En una resolución que marca un nuevo capítulo en el prolongado conflicto por el control de la planta de la Cooperativa Cruz Azul en Jasso, Hidalgo, un juez de control estatal determinó la liberación de 24 de las 33 personas que habían sido detenidas tras un reciente operativo policial. La decisión judicial, aunque otorga la libertad a la mayoría de los implicados, viene acompañada de estrictas medidas cautelares que buscan evitar nuevos enfrentamientos en la zona de Tula de Allende.

Durante la audiencia, la autoridad judicial analizó la situación jurídica de los señalados y determinó que el proceso legal puede continuar sin que estos permanezcan en prisión preventiva. No obstante, se establecieron restricciones contundentes: los 24 liberados tienen prohibido terminantemente acercarse a las instalaciones de la empresa cementera, así como a cualquier inmueble relacionado con la cooperativa en la región hidalguense.

Un punto destacado de la resolución es la imposición de una sanción que vincula a los implicados con la comunidad local. El juez ordenó que los beneficiados con esta libertad condicionada deberán prestar servicio social obligatorio a favor de la Presidencia Municipal de Tula de Allende. Esta medida busca resarcir el impacto social causado por las constantes movilizaciones y altercados en la zona, obligando a los involucrados a realizar tareas de utilidad pública bajo supervisión de las autoridades municipales.

Respecto a los nueve detenidos restantes, su estatus legal permanece bajo reserva o en etapas procesales distintas, ya que podrían enfrentar cargos que ameritan medidas cautelares de mayor severidad. El operativo que dio origen a estas detenciones se inserta en la pugna legal y administrativa que diversas facciones mantienen por la propiedad y operación de una de las plantas de cemento más importantes de México.

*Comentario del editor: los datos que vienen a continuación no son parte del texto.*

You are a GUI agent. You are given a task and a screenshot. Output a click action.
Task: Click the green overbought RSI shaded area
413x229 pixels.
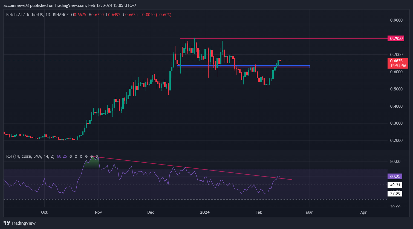click(x=91, y=163)
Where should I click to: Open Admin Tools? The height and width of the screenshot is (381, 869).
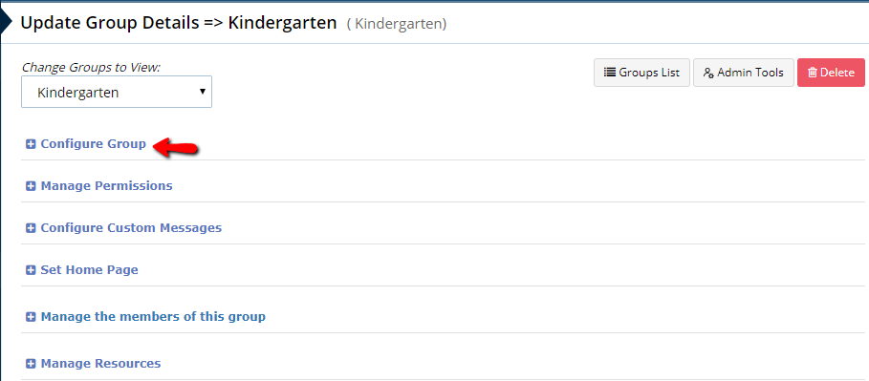[x=744, y=73]
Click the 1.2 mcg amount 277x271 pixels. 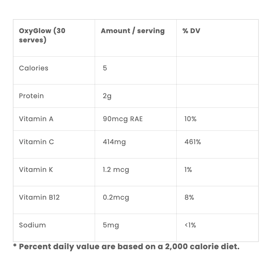click(116, 170)
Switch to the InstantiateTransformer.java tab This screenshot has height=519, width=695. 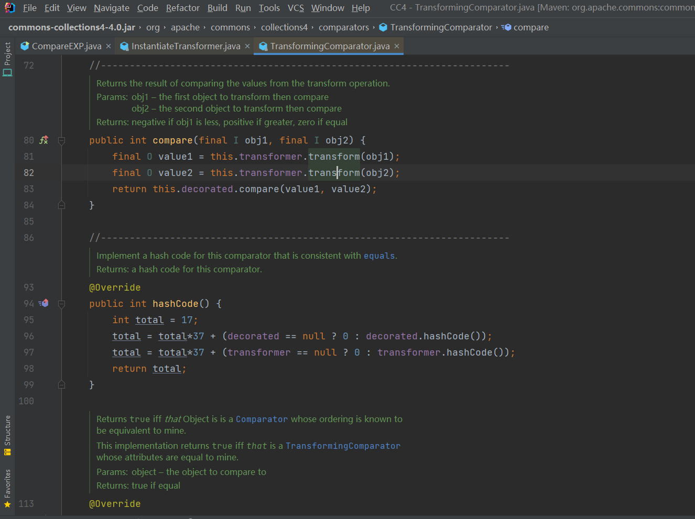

El conflicto en la Cooperativa Cruz Azul ha escalado en los últimos años, afectando no solo la economía regional de Tula, sino también la seguridad de los habitantes de Jasso y sus alrededores. Las autoridades del estado de Hidalgo han reiterado que, aunque se respetan los derechos procesales de los involucrados, se mantendrá un despliegue de seguridad permanente en las inmediaciones de la fábrica para garantizar que las restricciones de acceso sean respetadas y se evite un nuevo estallido de violencia.

Por el momento, la Presidencia Municipal de Tula de Allende se encuentra a la espera de la notificación oficial para coordinar las brigadas de servicio social en las que participarán los implicados, mientras que los equipos legales de la cooperativa siguen de cerca el desarrollo de las investigaciones complementarias.